__PROBLEM REQUIREMENTS__
Pictures stay out of the copy. Retype exactly, and only, the lines from the one containing "Expand the mods folder tree node" through the end of the listing below.
===== TASK INPUTS
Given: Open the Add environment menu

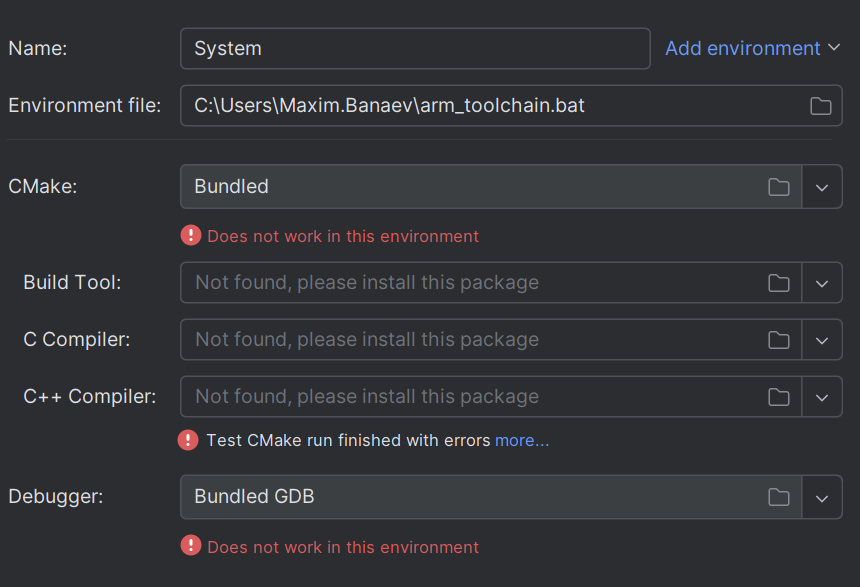Looking at the screenshot, I should click(x=740, y=48).
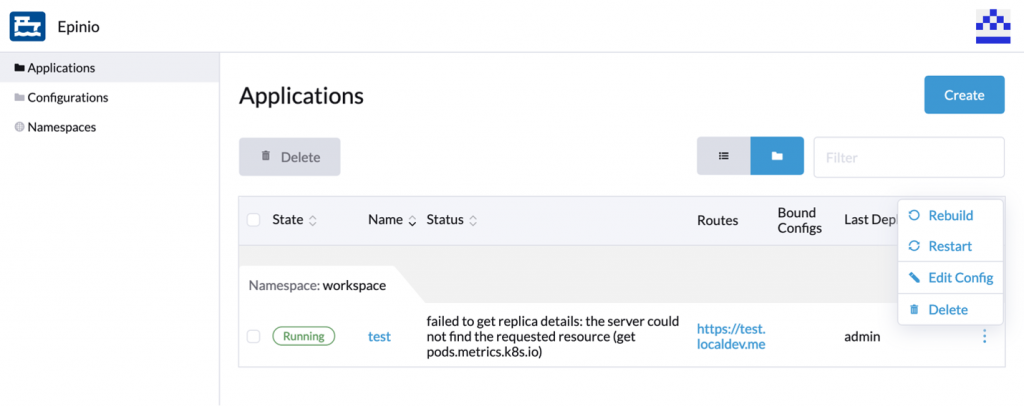This screenshot has height=409, width=1024.
Task: Toggle the select-all applications checkbox
Action: (253, 220)
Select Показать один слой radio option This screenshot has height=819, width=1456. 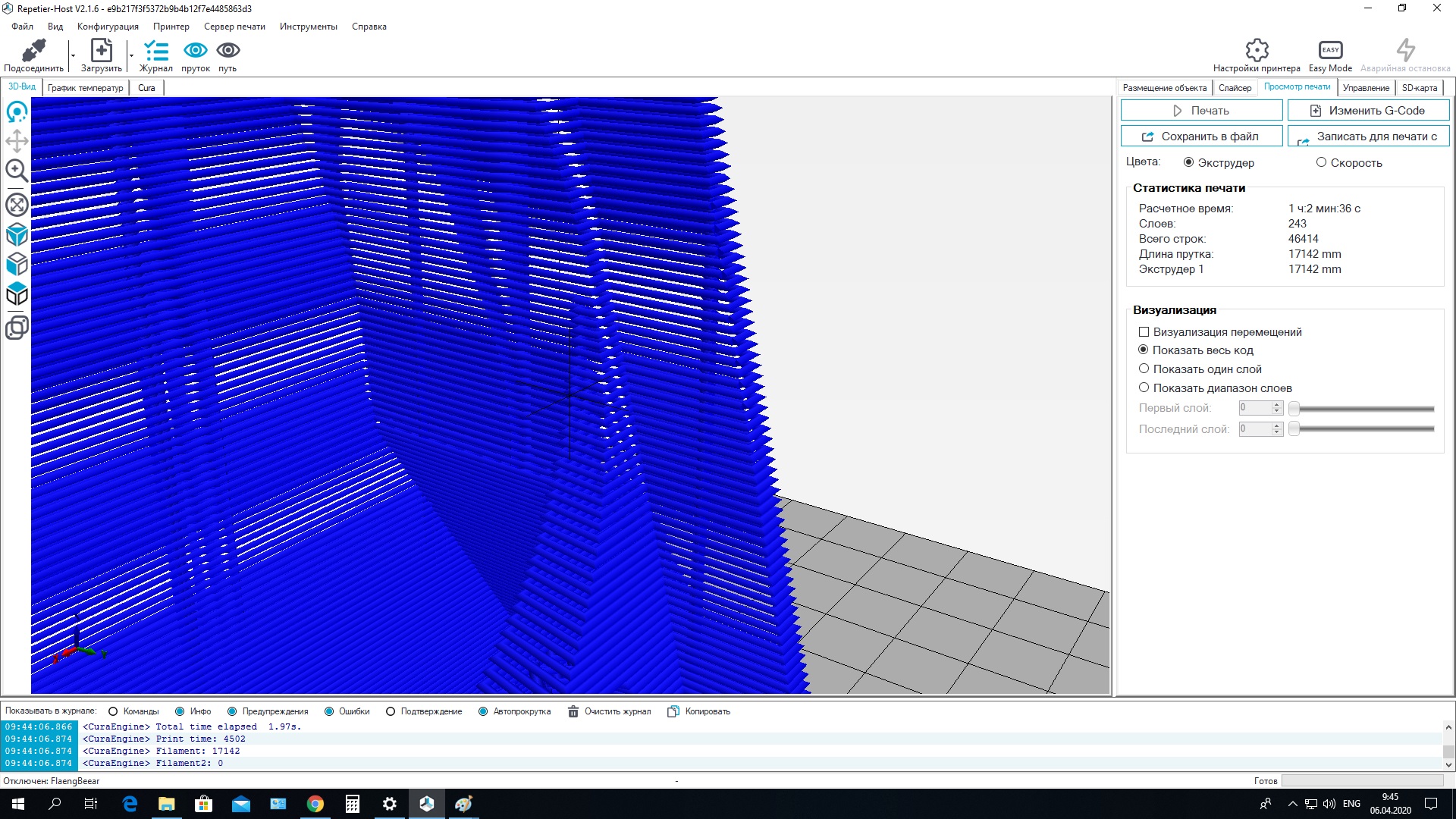tap(1144, 369)
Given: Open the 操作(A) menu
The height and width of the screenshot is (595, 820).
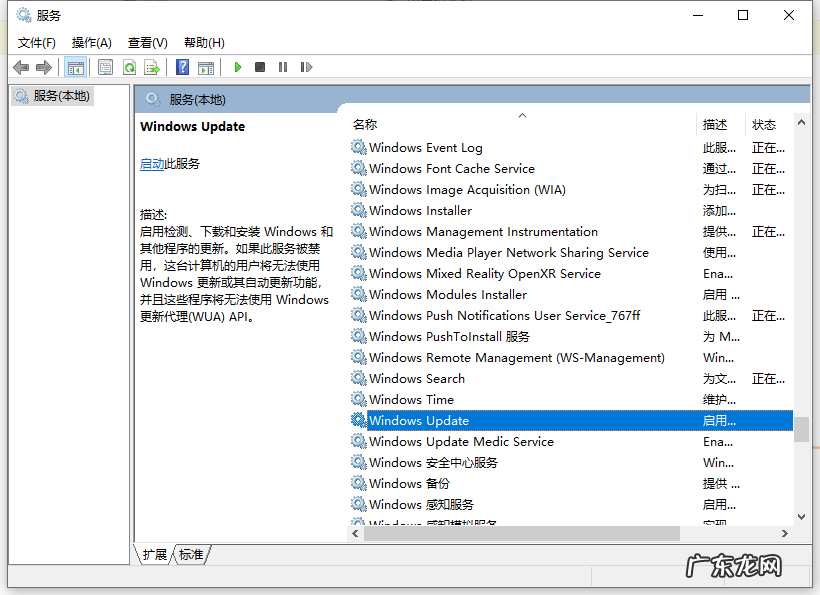Looking at the screenshot, I should tap(91, 42).
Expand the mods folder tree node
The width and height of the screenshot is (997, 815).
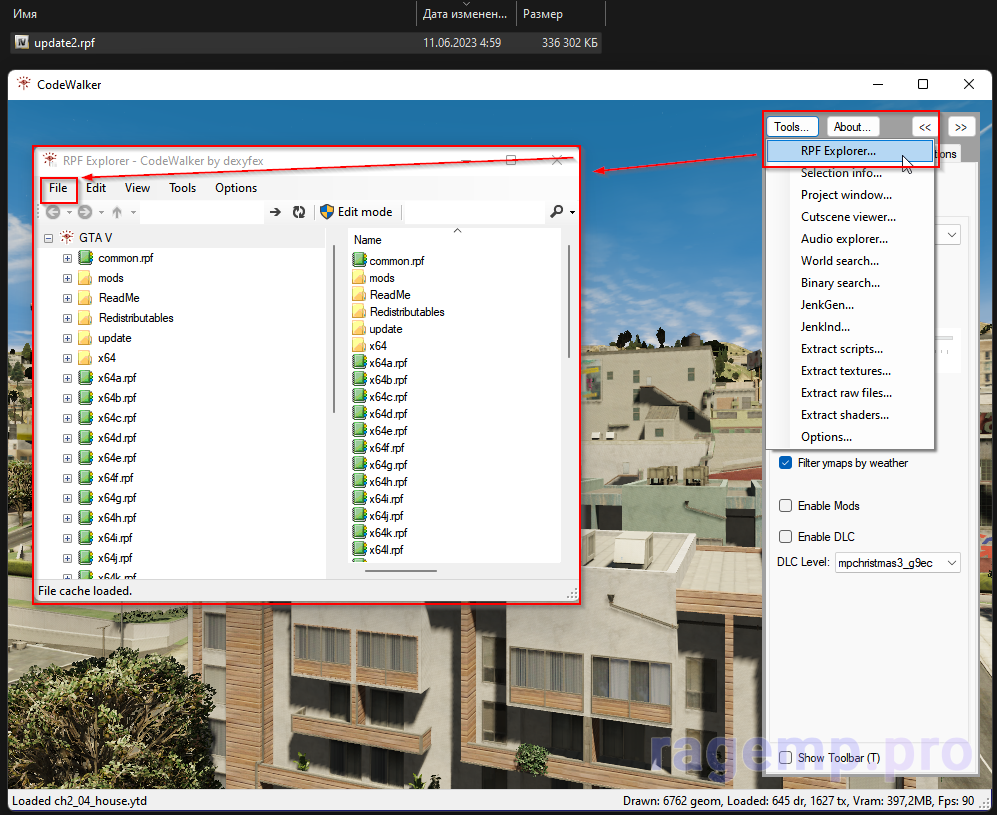(x=67, y=278)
==========
__RESULT__
Expand the mods folder tree node
The width and height of the screenshot is (997, 815).
(x=67, y=278)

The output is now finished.